HCY™ KlenTaq DNA Polymerase

HCY™ KlenTaq DNA Polymerase is a thermally stable recombinant Taq DNA polymerase from the thermophilic bacterium Thermus aquaticus, genetically engineered to have a molecular weight of 62 KD.The enzyme has a deletion of 278 amino acids at the N-terminal end, and compared to the wild-type Taq enzyme, truncated Klentaq enzyme offers higher fidelity and thermal stability. The enzyme retained the DNA polymerase activity of DNA polymerase I and 3’→5′ nucleic acid exonuclease activity, and lacked 5’→3′ nucleic acid exonuclease activity. The product carries an A base at the 3′ end and can be directly cloned with TA vector.

Conventional PCR, high-fidelity PCR, genotyping and primer extension analysis, etc.
HCY™ KlenTaq enzyme can amplify DNA fragments up to 5 kb in length. It is usually suitable for amplification of DNA fragments up to 3 kb in length.
Most PCR products amplified with this product have an “A” base at the 3′ end and can therefore be cloned directly into the T-Vector.

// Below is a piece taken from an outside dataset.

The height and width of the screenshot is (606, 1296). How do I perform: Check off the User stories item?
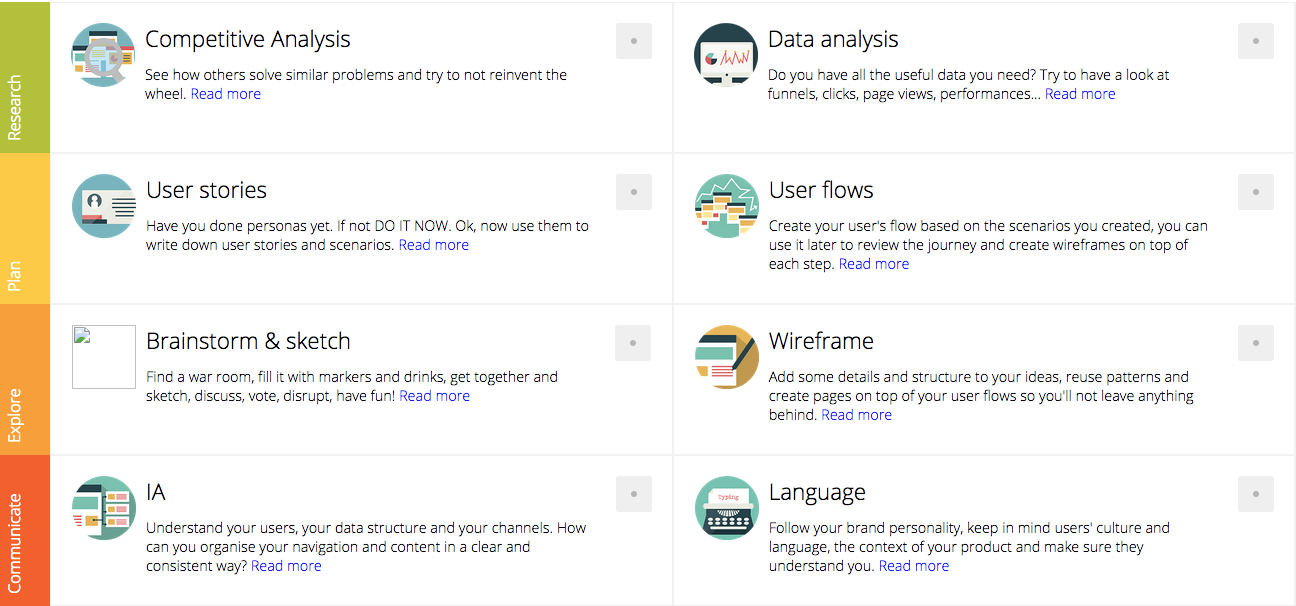coord(633,191)
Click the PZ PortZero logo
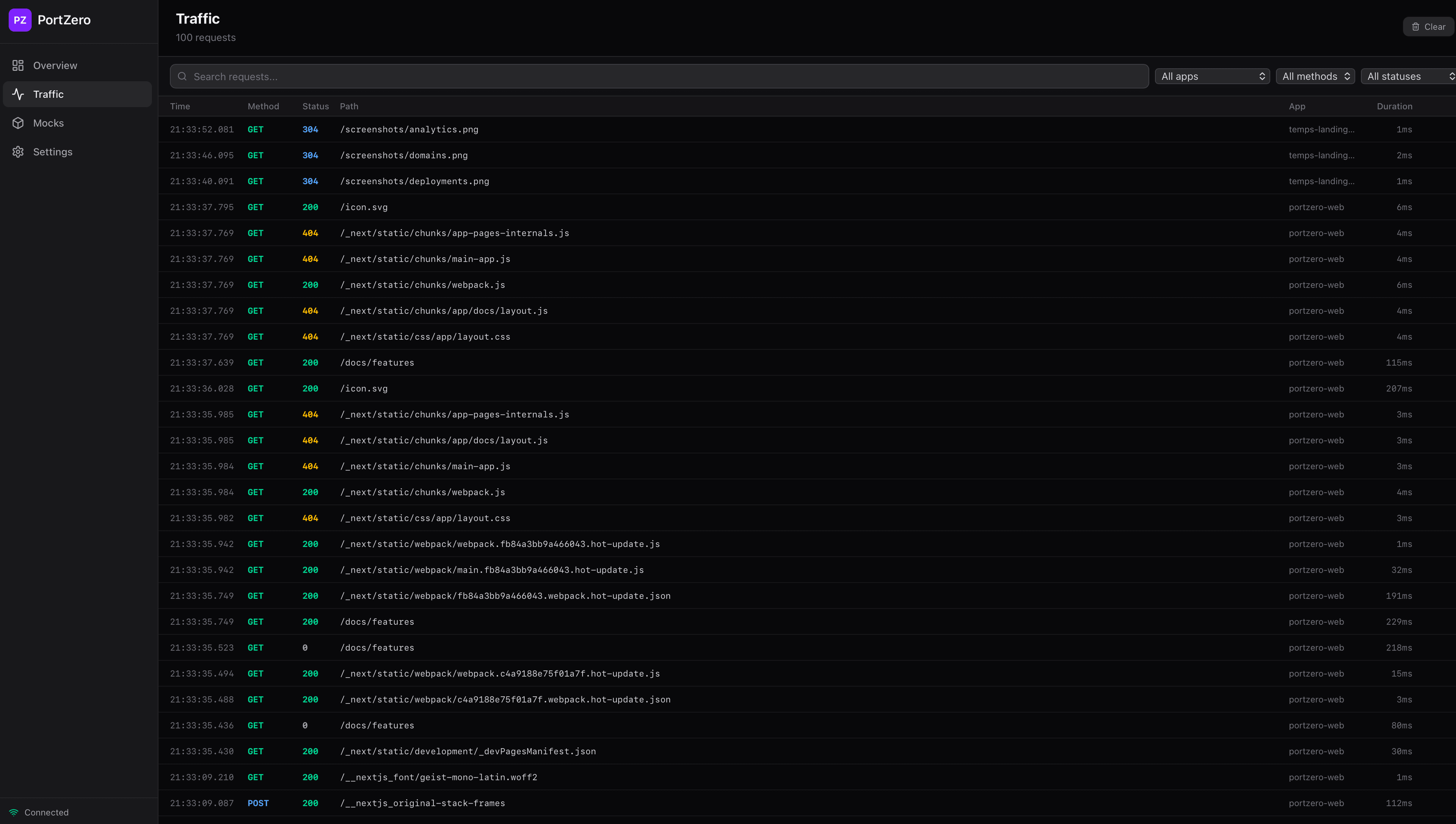1456x824 pixels. [49, 20]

Frequently Asked Questions:

1. No amplified bands

(1) Enzyme is inactivated or not added to the reaction system.DNA polymerase is inactivated by improper storage or transportation.Satisfactory results are often obtained by replacing the enzyme with a new one or with one from another source.
(2) The template contains impurities. In particular, formaldehyde-fixed and paraffin-embedded tissues often contain formic acid, causing DNA depurination and affecting the results of PCR.
(3) Whether the denaturation temperature is accurate: the PCR instrument indicates whether the temperature and the actual temperature is consistent, too high enzyme in the first few cycles of rapid inactivation; too low, the template denaturation is not complete.
(4) The reaction system is contaminated with protease and nuclease, the reaction system should be heated at 95℃ for 5-10 minutes before adding Taq enzyme.
(5) Deterioration and failure of primers. Are the primers synthesized correctly. Are they purified or inactivated due to improper storage conditions.
(6) Primer error. Use BLAST to check primer specificity or redesign primers.
(7) Add a positive control during DNA gel electrophoresis to ensure that it is not a problem with the DNA gel or PCR program.

2. Too little PCR product

(1) Inappropriate annealing temperature. Design a gradient PCR reaction to optimize the annealing temperature with a gradient of 2 degrees.
(2) The amount of DNA template is too small. Increase the amount of DNA template.
(3) Insufficient PCR cycles. Increase the number of reaction cycles.
(4) Insufficient amount of primer. Increase the amount of primer in the system.
(5) Extension time is too short. Set the extension time at 1kb/minute.
(6) Denaturation time is too long. Too long a denaturation time can lead to inactivation of DNA polymerase.
(7) Inhibitors are present in the DNA template. Make sure the DNA template is clean.